Com’è stato vedere il tuo primo libro pubblicato? È stato l’avverarsi di un sogno?
“Una nevicata eccezionale” è il mio primo libro, e mentre rispondo a queste domande non è ancora stato pubblicato. Non vedo però l’ora di averlo tra le mani e sono sicura che sarà molto emozionante. Mi emoziono tantissimo anche quando stringo tra le mani una copia dei libri che ho tradotto!

Hai una tua kryptonite personale nella scrittura?
Mi impegno nella scrittura con metodo e dedizione, ma a volte la vita prende il sopravvento. E per me vivere appieno ha la priorità su tutto.

I tre libri/autori/illustratori preferiti della tua infanzia e di oggi.
Quando ho iniziato a frequentare in autonomia la biblioteca di quartiere, intorno ai 10 anni, sono diventata “quella di Rossana Guarnieri”: ho letto tutti i suoi libri, amando in particolare quelli della collana Betty (Edizioni Capitol). Ora sto cercando di collezionarli.

Poi, all’età di 13 anni, sono letteralmente impazzita per “Jack Frusciante è uscito dal gruppo” e da allora sono sempre rimasta fedele a Enrico Brizzi: dei suoi romanzi adoro la padronanza dell’italiano e il fatto che sia sempre percepibile una certa “bolognesità” a me familiare.                  

Oggi, invece, sono una grande estimatrice di Beatrice Masini, sia come autrice che come traduttrice.                                                                                        

Qual è la parte migliore e quella peggiore del mestiere di scrittore?
La parte migliore è avere l’opportunità di lanciare dei messaggi che ti stanno a cuore.
La parte peggiore è lo “stress da prestazione”, inteso come il timore di non riuscire a creare empatia con il lettore.

Come scrittore, quale mascotte/avatar/spirito animale sceglieresti?
Credo che il bradipo sia un animale che mi rappresenti piuttosto bene in generale: sono pigra, lenta… ma arrivo sempre dove voglio arrivare!

Dove hai trovato l’ispirazione per questo libro? Ti ha insegnato qualcosa?
Abito in un luogo molto simile a quello della storia, e quando ci siamo trasferiti abbiamo cercato di attrezzare la casa in modo da “sopravvivere” agli eventi atmosferici avversi. Quando infatti c’è stata una grande nevicata e siamo rimasti isolati per tre giorni (senza acqua, luce né telefono) abbiamo trascorso quel periodo all’insegna della giovialità insieme ai nostri vicini (che sono molto diversi da quelli della storia).
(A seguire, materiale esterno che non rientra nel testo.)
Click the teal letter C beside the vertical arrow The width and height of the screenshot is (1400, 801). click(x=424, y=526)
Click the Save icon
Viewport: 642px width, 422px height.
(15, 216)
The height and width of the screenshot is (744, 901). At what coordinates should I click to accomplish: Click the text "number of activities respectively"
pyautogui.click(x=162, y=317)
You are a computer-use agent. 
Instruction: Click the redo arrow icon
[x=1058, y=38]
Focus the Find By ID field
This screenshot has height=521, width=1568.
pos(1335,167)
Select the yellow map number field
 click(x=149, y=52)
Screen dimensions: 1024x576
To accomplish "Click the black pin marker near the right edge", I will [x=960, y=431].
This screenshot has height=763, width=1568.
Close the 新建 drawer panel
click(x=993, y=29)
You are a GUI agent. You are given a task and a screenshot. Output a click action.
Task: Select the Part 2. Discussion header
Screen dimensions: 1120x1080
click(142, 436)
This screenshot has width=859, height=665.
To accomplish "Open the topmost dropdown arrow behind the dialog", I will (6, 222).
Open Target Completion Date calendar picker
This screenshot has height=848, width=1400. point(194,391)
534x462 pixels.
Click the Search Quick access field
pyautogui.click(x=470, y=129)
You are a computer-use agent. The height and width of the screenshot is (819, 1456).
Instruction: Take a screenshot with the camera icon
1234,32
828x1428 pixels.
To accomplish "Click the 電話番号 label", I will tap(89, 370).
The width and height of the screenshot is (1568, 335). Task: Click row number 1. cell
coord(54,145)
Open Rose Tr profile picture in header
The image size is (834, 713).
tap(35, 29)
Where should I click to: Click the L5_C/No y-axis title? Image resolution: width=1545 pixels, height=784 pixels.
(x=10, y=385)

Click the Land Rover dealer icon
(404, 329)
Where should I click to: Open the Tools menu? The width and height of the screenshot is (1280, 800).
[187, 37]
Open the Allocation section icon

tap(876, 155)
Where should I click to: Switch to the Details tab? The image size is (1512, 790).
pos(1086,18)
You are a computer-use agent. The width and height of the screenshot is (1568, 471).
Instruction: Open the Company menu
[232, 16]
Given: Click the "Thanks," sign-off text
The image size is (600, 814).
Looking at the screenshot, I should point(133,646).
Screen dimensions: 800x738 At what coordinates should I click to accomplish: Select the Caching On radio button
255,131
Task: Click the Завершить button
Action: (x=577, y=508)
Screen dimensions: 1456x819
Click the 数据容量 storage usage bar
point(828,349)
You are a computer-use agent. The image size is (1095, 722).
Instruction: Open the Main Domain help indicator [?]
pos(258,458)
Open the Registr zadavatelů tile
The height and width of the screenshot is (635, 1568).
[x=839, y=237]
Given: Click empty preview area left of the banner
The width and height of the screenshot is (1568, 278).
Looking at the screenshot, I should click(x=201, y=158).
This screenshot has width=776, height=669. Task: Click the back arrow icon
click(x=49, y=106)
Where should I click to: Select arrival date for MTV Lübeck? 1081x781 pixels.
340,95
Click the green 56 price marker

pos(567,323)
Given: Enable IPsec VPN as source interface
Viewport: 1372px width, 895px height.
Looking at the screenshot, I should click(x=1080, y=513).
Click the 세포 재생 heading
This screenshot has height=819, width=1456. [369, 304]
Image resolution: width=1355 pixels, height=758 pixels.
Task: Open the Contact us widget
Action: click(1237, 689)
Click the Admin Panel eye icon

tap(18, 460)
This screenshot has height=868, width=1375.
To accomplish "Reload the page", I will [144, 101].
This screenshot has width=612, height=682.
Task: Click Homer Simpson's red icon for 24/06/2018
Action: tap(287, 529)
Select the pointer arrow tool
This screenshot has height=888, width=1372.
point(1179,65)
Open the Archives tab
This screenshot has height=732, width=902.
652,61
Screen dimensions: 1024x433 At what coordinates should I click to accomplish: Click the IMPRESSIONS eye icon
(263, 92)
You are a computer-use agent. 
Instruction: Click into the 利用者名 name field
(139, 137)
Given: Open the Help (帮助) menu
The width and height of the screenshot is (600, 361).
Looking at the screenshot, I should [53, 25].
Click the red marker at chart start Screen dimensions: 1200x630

In paese, però, quella stessa nevicata aveva privato anche i più moderni appartamenti della luce e, di conseguenza, del riscaldamento, causando enormi problemi soprattutto ai bambini e agli anziani. Tutto questo mi ha fatto riflettere sul nostro senso di “modernità” e su quanto ci crediamo evoluti, mentre invece basta molto poco per gettarci nel caos più totale. Crediamo di essere più forti della natura e di poterla assoggettare al nostro volere, ma in realtà non è così.

Raccontaci tre cose folli/interessanti su di te.
1) Non osate mettermi il cacao sul cappuccino! Sebbene adori il cioccolato, sono una purista in materia di cappuccino.

2) Non mi annoio mai, ma proprio mai: la solitudine mi piace e comunque trovo sempre qualcosa da fare…anche solo pensare a nuove storie!

3) Credo che una frase di Tiziano Terzani mi descriva alla perfezione: “La mia ossessione era vivere, vivere a modo mio, vivere come mi piaceva, vivere con queste grandi piccole gioie.”

Se non fossi diventato uno scrittore, quale sarebbe il tuo lavoro ideale?
La traduttrice!

Vorresti dire qualcosa ai tuoi lettori?
Date una possibilità alla lettura e lei troverà un modo per farsi amare.